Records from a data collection
Start of Block

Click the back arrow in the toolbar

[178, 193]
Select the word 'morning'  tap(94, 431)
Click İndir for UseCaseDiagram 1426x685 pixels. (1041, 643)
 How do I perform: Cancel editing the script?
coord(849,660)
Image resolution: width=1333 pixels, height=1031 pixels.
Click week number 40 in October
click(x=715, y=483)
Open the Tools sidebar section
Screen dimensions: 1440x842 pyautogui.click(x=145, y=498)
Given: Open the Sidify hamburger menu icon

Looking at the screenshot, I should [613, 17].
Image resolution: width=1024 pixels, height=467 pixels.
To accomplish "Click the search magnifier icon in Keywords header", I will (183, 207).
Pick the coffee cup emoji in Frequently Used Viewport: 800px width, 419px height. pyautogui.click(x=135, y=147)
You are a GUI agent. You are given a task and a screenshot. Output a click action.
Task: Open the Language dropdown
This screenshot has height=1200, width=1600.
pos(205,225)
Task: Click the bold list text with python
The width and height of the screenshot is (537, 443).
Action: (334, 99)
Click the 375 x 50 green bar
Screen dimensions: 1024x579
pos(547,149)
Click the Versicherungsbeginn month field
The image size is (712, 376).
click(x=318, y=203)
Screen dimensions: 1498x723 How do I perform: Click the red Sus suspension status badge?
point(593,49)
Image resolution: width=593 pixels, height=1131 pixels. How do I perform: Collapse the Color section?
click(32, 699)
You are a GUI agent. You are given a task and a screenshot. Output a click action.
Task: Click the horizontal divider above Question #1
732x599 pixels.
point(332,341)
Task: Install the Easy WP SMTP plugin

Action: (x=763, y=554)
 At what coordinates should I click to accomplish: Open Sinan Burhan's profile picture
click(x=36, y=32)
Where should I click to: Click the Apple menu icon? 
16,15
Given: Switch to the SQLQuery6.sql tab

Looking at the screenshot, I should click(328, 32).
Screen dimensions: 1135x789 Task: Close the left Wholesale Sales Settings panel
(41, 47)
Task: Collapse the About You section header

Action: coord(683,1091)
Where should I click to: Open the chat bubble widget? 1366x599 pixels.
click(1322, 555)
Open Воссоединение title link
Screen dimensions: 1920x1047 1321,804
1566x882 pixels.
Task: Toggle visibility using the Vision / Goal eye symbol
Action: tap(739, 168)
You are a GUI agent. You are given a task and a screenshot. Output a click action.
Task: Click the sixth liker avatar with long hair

End of Block

## Work item
Would you please write out the entries again exactly?

## Task response
Click the back arrow in the toolbar

[178, 193]
Select the word 'morning'  tap(94, 431)
Click İndir for UseCaseDiagram 1426x685 pixels. (1041, 643)
 How do I perform: Cancel editing the script?
coord(849,660)
Image resolution: width=1333 pixels, height=1031 pixels.
Click week number 40 in October
click(x=715, y=483)
Open the Tools sidebar section
Screen dimensions: 1440x842 pyautogui.click(x=145, y=498)
Given: Open the Sidify hamburger menu icon

Looking at the screenshot, I should [613, 17].
Image resolution: width=1024 pixels, height=467 pixels.
To accomplish "Click the search magnifier icon in Keywords header", I will (183, 207).
Pick the coffee cup emoji in Frequently Used Viewport: 800px width, 419px height. pyautogui.click(x=135, y=147)
You are a GUI agent. You are given a task and a screenshot. Output a click action.
Task: Open the Language dropdown
This screenshot has height=1200, width=1600.
pos(205,225)
Task: Click the bold list text with python
The width and height of the screenshot is (537, 443).
Action: (334, 99)
Click the 375 x 50 green bar
Screen dimensions: 1024x579
pos(547,149)
Click the Versicherungsbeginn month field
The image size is (712, 376).
click(x=318, y=203)
Screen dimensions: 1498x723 How do I perform: Click the red Sus suspension status badge?
point(593,49)
Image resolution: width=593 pixels, height=1131 pixels. How do I perform: Collapse the Color section?
click(32, 699)
You are a GUI agent. You are given a task and a screenshot. Output a click action.
Task: Click the horizontal divider above Question #1
732x599 pixels.
point(332,341)
Task: Install the Easy WP SMTP plugin

Action: (x=763, y=554)
 At what coordinates should I click to accomplish: Open Sinan Burhan's profile picture
click(x=36, y=32)
Where should I click to: Click the Apple menu icon? 
16,15
Given: Switch to the SQLQuery6.sql tab

Looking at the screenshot, I should click(328, 32).
Screen dimensions: 1135x789 Task: Close the left Wholesale Sales Settings panel
(41, 47)
Task: Collapse the About You section header

Action: coord(683,1091)
Where should I click to: Open the chat bubble widget? 1366x599 pixels.
click(1322, 555)
Open Воссоединение title link
Screen dimensions: 1920x1047 1321,804
1566x882 pixels.
Task: Toggle visibility using the Vision / Goal eye symbol
Action: tap(739, 168)
You are a GUI agent. You are given a task and a screenshot. Output a click action.
Task: Click the sixth liker avatar with long hair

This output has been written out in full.